Although, the theoretical consideration for profit maximization is that MC = MR (i.e., VCR = 1.0). Falusi (1990) had noted this as rarely attained by farmers who stop fertilizers at a stage where MR is twice MC, or more. Thus, VCR should not drop below 2.0 in order for farmers to cover the risks of crop failure that characterizes tropical crop production systems.
This low return and VCRs below 2.0 are disincentive to N application for egusi.
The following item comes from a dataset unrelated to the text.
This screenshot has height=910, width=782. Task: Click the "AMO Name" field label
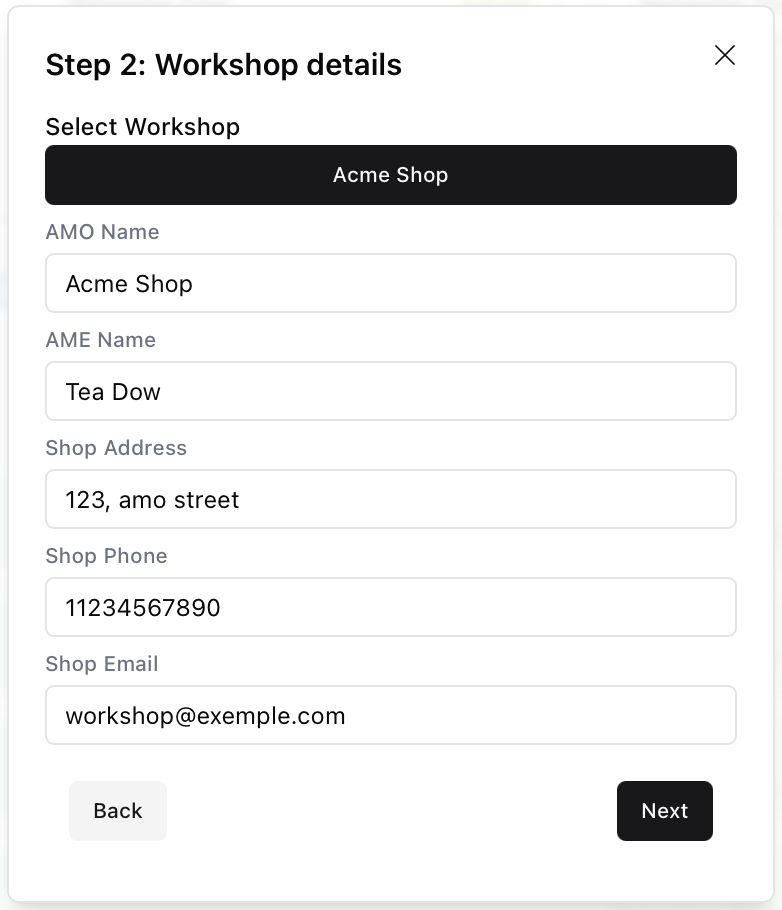click(102, 232)

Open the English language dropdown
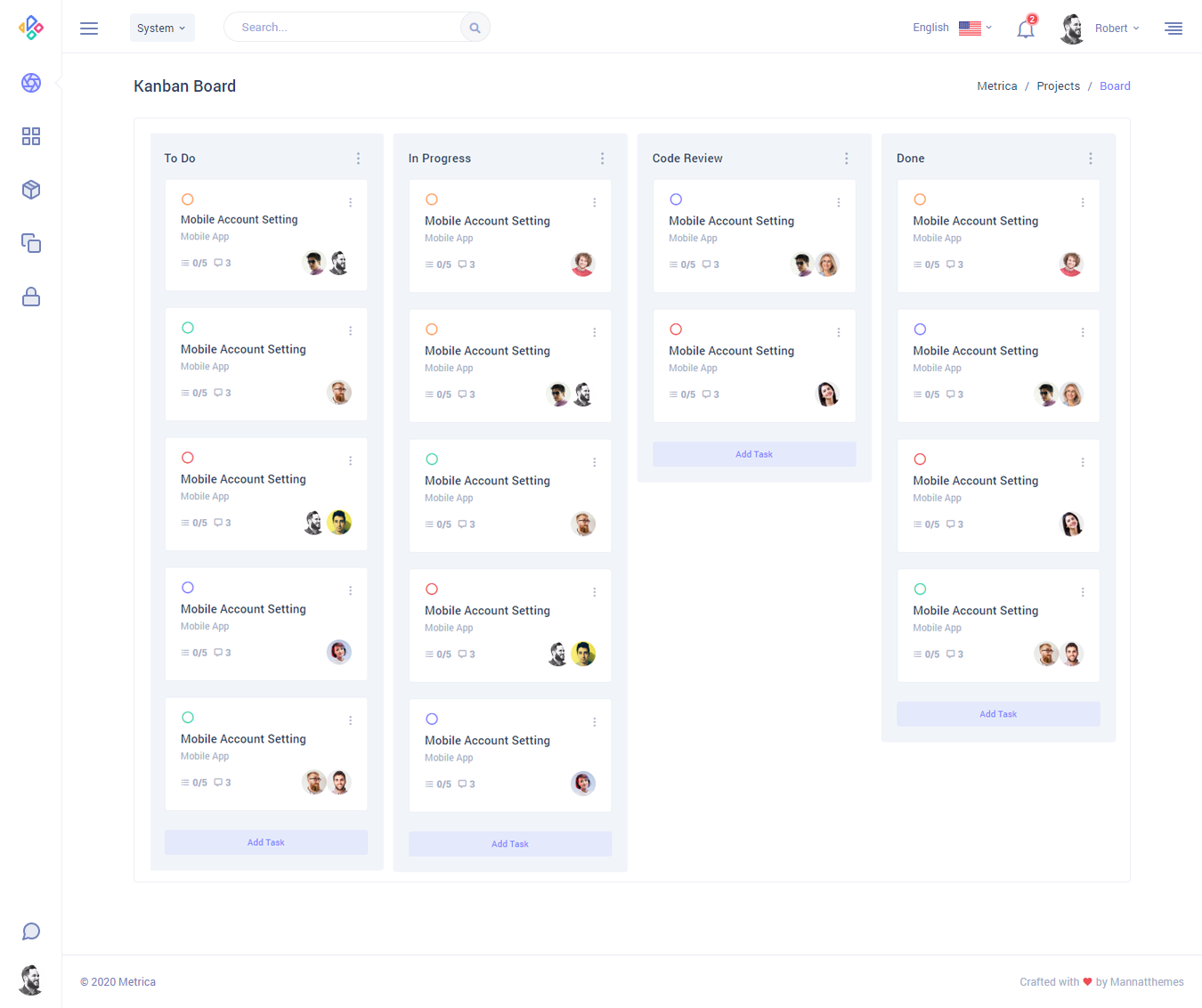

The price cannot rise independently of the general increase in food prices, as dictated by inflationary pressures in the economy responsible for 131% increase between 1996 and 2005. The option for profitable N use is to find means of improving yields and technical efficiency of egusi, as the on-going fertilizer sector liberalization does not have room for higher subsidy levels.
Since N use is still profitable in okra and tomato without subsidy, the question to asked is: at what price level will N fertilizer no longer be viable?. The highest feasible urea price and least feasible response rate, after allowing for VCR = 2.0 were calculated using the 2004/2005 price regime (Table 5). Okra and tomato would accommodate 24 and 385% increase above the unsubsidized fertilizer price and still remain profitable. Farmers reportedly paid #3000-3500 per 50 kg bag of urea during the main cropping season when scarcity occurs in the major area of fertilizer use. This should influence the choice to shift fertilizer resource allocation to crops for which profit can be guaranteed.
Fertilizer price may not rise to the level that its use becomes unprofitable in tomato, because of the present monetary policies put in place to aid agricultural development in Nigeria. Thus, huge potential exists for increase fertilizer use on tomato farms, which produce raw materials for food and processing.
The calculation of value-cost ratios has shown that recent fertilizer price increases did not constitute a financial disincentive to the application of N fertilizer for okra and tomato production. The high yields and rising produce prices, due to inflation in the economy, ensured profitable N use at the higher unsubsidized prices, as outcome of liberalization in the fertilizer sector and the ability to accommodate future increases in Urea prices. The incentive to use unsubsidized N fertilizer for egusi production is least at the present levels of yield and technical efficiency and would require retention of higher price subsidy to be profitable. Since this position contradicts subsidy withdrawal, the main instrument for liberalizing the fertilizer sector, the viable option is to find means, through agronomic research, of improving egusi seed yield and thereby increasing the response coefficient.